The Shell Game
During a slow moment during this past vacation, J decided to teach the boys a game. She put both hands behind her back and secretly hid a crumpled up napkin in one of them.
Then she held both hands out in front of her, fists closed. “Pick!”
C picked a hand, but it was the wrong one. She opened it up, saying “Nope. Pick again!”
He got it right with his second chance, of course.
After a few more games, he was ready to try it himself. He put his hands behind his back, put the napkin in one, and then held that one out to his momma with a shouted “pick!”
She picked that one, of course, and he said “You’re right! Hooray!”
She went over the concept again. Eventually, after much coaxing, he started holding both hands out. He always put the one with the napkin in it out farther, however. I guess he’s a pleaser.
N, on the other hand, did the opposite. After carefully putting a smaller scrap in one of his hands behind his back, he’d hold both fists out – with the empty one closer to you. If you tried to reach around and pick the right one, he’d move the other in your way, trying to get you to pick that one. He loved saying “Nope! Pick Again!”
It was a great little diversion, and they had a lot of fun with it. I mostly just watched and kibbitzed.

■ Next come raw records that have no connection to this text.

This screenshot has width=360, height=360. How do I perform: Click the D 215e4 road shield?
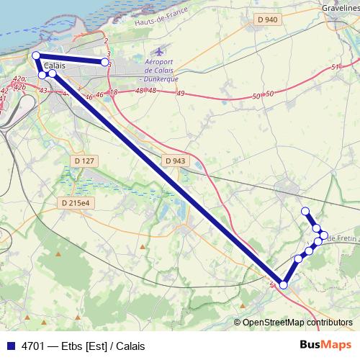[x=74, y=203]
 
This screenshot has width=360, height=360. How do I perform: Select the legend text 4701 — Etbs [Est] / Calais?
[x=84, y=346]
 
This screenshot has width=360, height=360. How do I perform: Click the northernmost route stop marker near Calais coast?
[x=36, y=55]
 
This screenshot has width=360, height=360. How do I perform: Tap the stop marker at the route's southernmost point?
[x=284, y=285]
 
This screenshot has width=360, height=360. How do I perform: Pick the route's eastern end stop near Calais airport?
[x=105, y=63]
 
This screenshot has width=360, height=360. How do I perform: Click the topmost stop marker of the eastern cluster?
[x=305, y=211]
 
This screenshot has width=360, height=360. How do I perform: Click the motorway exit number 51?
[x=335, y=67]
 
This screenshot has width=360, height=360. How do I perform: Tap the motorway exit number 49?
[x=181, y=94]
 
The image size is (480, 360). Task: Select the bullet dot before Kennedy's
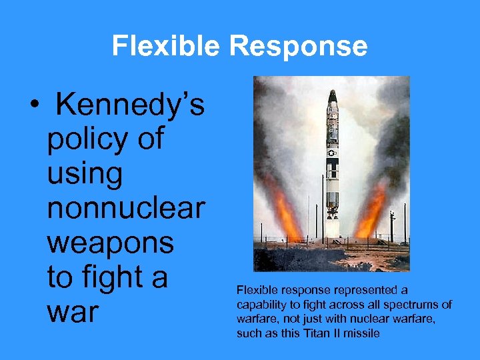(32, 105)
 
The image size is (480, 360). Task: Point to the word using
(85, 174)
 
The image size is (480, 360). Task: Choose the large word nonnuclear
(126, 208)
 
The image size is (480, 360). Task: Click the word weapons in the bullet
(111, 243)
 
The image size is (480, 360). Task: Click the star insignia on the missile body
(331, 153)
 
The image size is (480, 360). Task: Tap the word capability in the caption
(259, 305)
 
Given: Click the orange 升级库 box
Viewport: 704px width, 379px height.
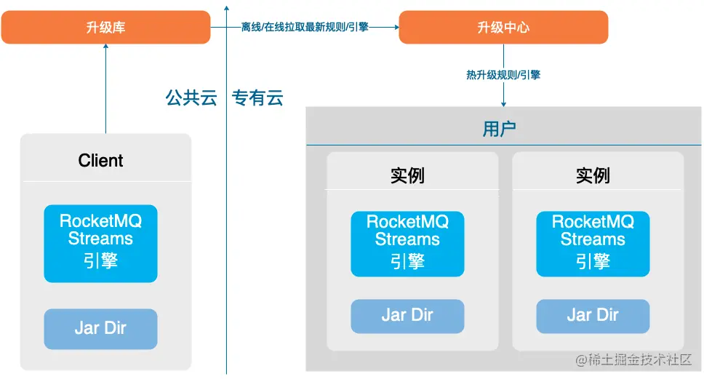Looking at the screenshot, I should pos(105,28).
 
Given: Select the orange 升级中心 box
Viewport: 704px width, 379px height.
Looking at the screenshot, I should pos(503,28).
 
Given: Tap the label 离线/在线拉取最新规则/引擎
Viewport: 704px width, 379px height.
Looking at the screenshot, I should pos(305,27).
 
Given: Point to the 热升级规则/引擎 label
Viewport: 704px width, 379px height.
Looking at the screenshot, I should pos(503,74).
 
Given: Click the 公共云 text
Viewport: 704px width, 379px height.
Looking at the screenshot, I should pos(191,98).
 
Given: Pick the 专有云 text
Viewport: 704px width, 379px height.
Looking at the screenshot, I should pos(257,98).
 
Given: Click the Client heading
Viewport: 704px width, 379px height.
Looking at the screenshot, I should pos(100,161).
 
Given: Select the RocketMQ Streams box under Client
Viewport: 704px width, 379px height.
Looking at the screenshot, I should pos(100,243).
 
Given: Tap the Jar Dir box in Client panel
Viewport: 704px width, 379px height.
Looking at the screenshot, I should pos(100,328).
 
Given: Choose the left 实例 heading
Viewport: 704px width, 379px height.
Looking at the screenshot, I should pos(407,175).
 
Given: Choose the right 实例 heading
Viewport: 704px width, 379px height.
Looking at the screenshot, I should pos(593,175).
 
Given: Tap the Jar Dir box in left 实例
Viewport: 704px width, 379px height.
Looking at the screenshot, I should pos(407,316).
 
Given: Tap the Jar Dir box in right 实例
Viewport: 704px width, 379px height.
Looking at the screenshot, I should pos(593,316).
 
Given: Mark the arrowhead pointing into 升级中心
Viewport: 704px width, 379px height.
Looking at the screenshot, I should pos(396,28).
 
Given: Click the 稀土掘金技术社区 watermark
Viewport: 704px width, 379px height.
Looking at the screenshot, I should pos(633,360).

The next day, however, as we were walking, N lagged behind. I slowed down with him and tried to speed him up. Eventually, he squatted down on the pavement, and made fists out of his hands behind his back.
He straightened up, holding them out to me. “Pick!”
Figuring he’d picked up a stone along the way, I looked at the two hands. They were pretty evenly spaced, and neither had anything sticking out of it. I took a guess and picked one. He opened it up to reveal it was empty. “Nope! Pick again!”
I pointed to his other hand, and he slowly opened it up to reveal… nothing. “Nope!” he shouted, laughing, and ran off to catch up with his momma and brother.
Sheesh. I understand teaching them the shell game, but when did I become the mark?